── Raw data

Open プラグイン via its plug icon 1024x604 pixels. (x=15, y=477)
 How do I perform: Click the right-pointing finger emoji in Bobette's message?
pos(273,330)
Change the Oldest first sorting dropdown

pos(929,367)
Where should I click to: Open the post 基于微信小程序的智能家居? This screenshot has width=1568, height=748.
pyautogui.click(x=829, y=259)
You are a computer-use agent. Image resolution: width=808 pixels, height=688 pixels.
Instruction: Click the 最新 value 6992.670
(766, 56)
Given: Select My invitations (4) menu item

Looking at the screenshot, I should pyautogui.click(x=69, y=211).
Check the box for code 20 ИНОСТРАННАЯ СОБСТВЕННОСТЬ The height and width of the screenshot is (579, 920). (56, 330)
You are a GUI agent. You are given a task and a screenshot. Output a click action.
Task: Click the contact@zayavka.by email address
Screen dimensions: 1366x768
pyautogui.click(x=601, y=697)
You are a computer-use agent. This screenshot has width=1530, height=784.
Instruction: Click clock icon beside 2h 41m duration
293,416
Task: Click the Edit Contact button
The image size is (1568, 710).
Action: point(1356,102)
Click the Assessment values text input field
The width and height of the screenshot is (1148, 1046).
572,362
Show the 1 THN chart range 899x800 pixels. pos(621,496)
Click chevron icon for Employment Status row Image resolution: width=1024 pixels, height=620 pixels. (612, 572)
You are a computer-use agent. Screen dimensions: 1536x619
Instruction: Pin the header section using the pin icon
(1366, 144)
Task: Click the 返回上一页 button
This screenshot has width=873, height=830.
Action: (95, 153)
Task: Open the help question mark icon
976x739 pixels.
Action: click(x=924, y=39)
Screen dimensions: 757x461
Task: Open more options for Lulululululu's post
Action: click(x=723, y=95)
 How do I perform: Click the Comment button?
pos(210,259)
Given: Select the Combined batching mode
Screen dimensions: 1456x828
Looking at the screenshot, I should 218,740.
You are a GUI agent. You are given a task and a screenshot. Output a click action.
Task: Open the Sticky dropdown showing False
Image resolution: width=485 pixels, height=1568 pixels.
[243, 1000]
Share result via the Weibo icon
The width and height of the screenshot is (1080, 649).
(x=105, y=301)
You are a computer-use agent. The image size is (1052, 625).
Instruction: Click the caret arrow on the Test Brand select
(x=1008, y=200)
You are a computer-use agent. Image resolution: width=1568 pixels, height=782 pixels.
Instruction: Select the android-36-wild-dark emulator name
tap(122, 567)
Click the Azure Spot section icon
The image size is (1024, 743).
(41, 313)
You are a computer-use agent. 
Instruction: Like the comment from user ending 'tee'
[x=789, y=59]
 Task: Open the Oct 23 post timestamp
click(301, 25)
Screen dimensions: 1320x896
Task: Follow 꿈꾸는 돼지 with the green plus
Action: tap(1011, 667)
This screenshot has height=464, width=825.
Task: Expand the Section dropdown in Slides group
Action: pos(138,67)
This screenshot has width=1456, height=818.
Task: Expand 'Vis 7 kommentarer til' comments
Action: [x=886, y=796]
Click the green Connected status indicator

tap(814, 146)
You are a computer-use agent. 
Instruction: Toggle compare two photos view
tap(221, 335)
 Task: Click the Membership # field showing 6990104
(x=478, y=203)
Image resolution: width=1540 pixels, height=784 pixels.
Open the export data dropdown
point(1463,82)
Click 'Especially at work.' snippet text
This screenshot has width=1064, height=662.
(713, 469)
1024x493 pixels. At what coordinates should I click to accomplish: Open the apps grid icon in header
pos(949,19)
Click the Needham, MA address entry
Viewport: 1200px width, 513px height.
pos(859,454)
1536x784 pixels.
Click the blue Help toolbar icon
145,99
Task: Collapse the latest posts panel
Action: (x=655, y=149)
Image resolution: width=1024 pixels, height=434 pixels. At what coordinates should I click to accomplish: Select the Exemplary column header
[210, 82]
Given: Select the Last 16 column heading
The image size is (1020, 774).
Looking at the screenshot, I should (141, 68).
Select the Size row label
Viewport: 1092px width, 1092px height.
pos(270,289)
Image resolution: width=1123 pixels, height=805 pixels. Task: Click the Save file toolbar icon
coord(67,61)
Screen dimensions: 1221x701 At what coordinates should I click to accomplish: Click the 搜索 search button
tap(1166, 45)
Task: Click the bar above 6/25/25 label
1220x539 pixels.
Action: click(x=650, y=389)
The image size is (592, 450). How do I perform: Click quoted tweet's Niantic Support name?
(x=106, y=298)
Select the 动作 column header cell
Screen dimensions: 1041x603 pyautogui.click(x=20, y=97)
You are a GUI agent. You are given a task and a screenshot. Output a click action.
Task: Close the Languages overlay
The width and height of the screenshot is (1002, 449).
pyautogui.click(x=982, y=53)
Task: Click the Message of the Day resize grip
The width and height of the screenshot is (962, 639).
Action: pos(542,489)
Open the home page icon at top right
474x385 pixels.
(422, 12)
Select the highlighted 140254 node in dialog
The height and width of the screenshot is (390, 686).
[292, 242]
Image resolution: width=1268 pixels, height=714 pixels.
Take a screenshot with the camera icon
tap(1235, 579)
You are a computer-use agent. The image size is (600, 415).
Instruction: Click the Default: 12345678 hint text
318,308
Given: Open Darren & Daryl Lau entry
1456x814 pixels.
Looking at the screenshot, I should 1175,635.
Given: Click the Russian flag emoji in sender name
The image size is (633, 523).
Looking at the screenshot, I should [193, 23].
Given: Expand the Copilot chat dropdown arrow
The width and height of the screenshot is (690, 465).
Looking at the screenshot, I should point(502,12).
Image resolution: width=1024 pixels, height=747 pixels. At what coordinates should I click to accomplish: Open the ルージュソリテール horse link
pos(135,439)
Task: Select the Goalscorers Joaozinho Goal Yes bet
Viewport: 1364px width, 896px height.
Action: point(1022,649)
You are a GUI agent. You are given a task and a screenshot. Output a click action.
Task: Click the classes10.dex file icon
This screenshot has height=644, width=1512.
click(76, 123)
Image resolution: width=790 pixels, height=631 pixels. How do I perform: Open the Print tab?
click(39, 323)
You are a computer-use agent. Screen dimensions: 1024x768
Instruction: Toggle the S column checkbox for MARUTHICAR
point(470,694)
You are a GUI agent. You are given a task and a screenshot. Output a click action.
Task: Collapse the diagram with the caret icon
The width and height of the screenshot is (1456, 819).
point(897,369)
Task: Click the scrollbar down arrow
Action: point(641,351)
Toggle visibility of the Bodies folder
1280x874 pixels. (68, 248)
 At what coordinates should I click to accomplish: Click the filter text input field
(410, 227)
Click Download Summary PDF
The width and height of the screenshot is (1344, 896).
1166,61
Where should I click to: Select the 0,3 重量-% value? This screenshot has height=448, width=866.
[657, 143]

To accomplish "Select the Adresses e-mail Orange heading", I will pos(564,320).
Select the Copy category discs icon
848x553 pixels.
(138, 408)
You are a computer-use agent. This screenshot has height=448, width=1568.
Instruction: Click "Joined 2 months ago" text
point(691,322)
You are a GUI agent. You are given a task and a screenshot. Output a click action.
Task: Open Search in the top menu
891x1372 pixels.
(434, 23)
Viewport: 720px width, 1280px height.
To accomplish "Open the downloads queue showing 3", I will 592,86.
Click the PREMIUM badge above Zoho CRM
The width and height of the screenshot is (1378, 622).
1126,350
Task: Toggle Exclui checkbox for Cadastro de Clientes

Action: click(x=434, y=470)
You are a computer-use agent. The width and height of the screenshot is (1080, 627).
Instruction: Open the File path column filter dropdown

────

> _Exercise instructions_
When the word "label" appears in a line of the listing, pull that line out.

> _Answer_
Select the Size row label
Task: Click the bar above 6/25/25 label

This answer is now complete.